Task statement :: Copy out every line of the material below without changing anything.

Data shown ::
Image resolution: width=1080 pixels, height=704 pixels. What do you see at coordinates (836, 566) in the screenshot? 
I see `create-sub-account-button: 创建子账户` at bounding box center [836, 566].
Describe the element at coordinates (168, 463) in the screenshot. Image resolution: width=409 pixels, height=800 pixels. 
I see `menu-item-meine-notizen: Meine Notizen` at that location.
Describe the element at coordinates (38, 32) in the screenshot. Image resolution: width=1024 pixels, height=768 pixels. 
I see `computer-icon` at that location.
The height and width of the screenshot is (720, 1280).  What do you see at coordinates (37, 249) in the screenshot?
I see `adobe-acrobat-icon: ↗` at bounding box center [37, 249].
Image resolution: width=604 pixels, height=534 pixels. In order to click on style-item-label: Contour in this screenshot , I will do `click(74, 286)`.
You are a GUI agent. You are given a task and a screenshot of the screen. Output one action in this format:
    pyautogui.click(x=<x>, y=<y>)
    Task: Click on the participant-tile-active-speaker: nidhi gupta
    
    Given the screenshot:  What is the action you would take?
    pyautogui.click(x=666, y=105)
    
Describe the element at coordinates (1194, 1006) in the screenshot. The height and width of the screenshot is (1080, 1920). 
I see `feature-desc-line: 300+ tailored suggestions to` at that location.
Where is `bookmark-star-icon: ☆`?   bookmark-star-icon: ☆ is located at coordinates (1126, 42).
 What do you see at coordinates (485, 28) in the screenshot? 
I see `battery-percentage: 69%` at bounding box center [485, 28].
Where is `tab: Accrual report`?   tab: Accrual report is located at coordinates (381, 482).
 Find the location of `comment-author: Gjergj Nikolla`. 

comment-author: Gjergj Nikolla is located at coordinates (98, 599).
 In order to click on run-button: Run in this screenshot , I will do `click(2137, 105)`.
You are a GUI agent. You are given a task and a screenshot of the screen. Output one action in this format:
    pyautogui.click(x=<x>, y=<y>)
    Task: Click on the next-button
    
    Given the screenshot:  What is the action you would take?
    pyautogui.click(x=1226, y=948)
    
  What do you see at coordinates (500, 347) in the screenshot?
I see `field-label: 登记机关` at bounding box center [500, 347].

Solution ::
Image resolution: width=1080 pixels, height=704 pixels. What do you see at coordinates (836, 566) in the screenshot? 
I see `create-sub-account-button: 创建子账户` at bounding box center [836, 566].
Describe the element at coordinates (168, 463) in the screenshot. Image resolution: width=409 pixels, height=800 pixels. 
I see `menu-item-meine-notizen: Meine Notizen` at that location.
Describe the element at coordinates (38, 32) in the screenshot. Image resolution: width=1024 pixels, height=768 pixels. 
I see `computer-icon` at that location.
The height and width of the screenshot is (720, 1280).  What do you see at coordinates (37, 249) in the screenshot?
I see `adobe-acrobat-icon: ↗` at bounding box center [37, 249].
Image resolution: width=604 pixels, height=534 pixels. In order to click on style-item-label: Contour in this screenshot , I will do `click(74, 286)`.
You are a GUI agent. You are given a task and a screenshot of the screen. Output one action in this format:
    pyautogui.click(x=<x>, y=<y>)
    Task: Click on the participant-tile-active-speaker: nidhi gupta
    
    Given the screenshot:  What is the action you would take?
    pyautogui.click(x=666, y=105)
    
Describe the element at coordinates (1194, 1006) in the screenshot. The height and width of the screenshot is (1080, 1920). 
I see `feature-desc-line: 300+ tailored suggestions to` at that location.
Where is `bookmark-star-icon: ☆`?   bookmark-star-icon: ☆ is located at coordinates (1126, 42).
 What do you see at coordinates (485, 28) in the screenshot? 
I see `battery-percentage: 69%` at bounding box center [485, 28].
Where is `tab: Accrual report`?   tab: Accrual report is located at coordinates (381, 482).
 Find the location of `comment-author: Gjergj Nikolla`. 

comment-author: Gjergj Nikolla is located at coordinates (98, 599).
 In order to click on run-button: Run in this screenshot , I will do `click(2137, 105)`.
You are a GUI agent. You are given a task and a screenshot of the screen. Output one action in this format:
    pyautogui.click(x=<x>, y=<y>)
    Task: Click on the next-button
    
    Given the screenshot:  What is the action you would take?
    pyautogui.click(x=1226, y=948)
    
  What do you see at coordinates (500, 347) in the screenshot?
I see `field-label: 登记机关` at bounding box center [500, 347].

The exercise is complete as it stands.